• **Directions**: Every entry is to be returned exactly as it stands; the pictures are to be dropped.

(Saved data entries)

____________________

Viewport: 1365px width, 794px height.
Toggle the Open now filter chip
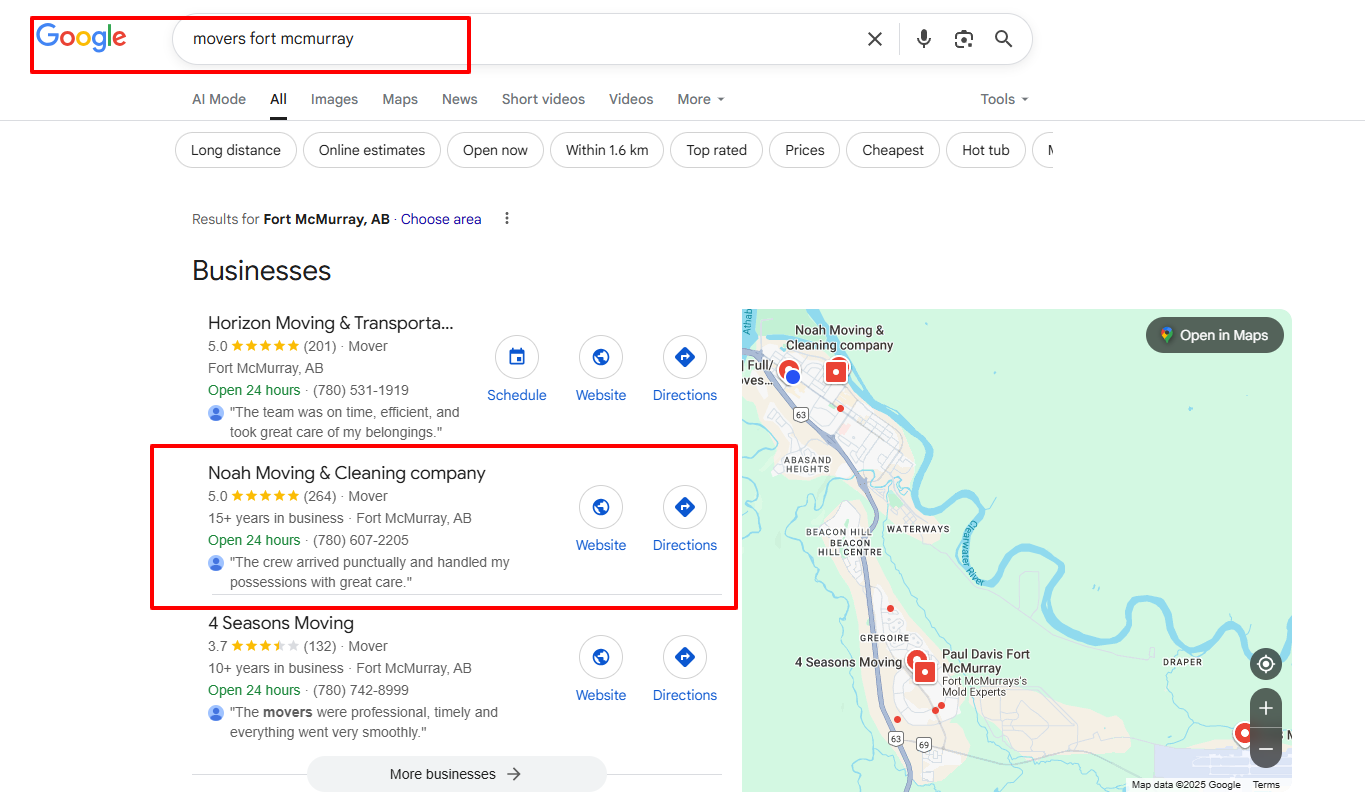click(x=495, y=150)
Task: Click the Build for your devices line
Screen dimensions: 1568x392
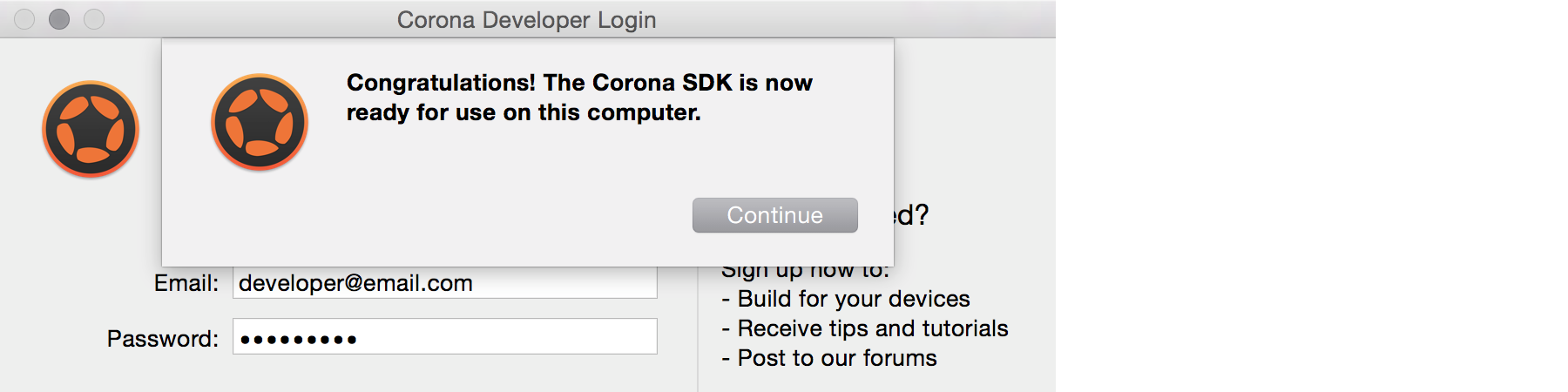Action: 845,299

____________________

• **Solution for this task**:
Viewport: 1365px width, 794px height.
Toggle the Open now filter chip
click(x=495, y=150)
Task: Click the Build for your devices line
Screen dimensions: 1568x392
Action: 845,299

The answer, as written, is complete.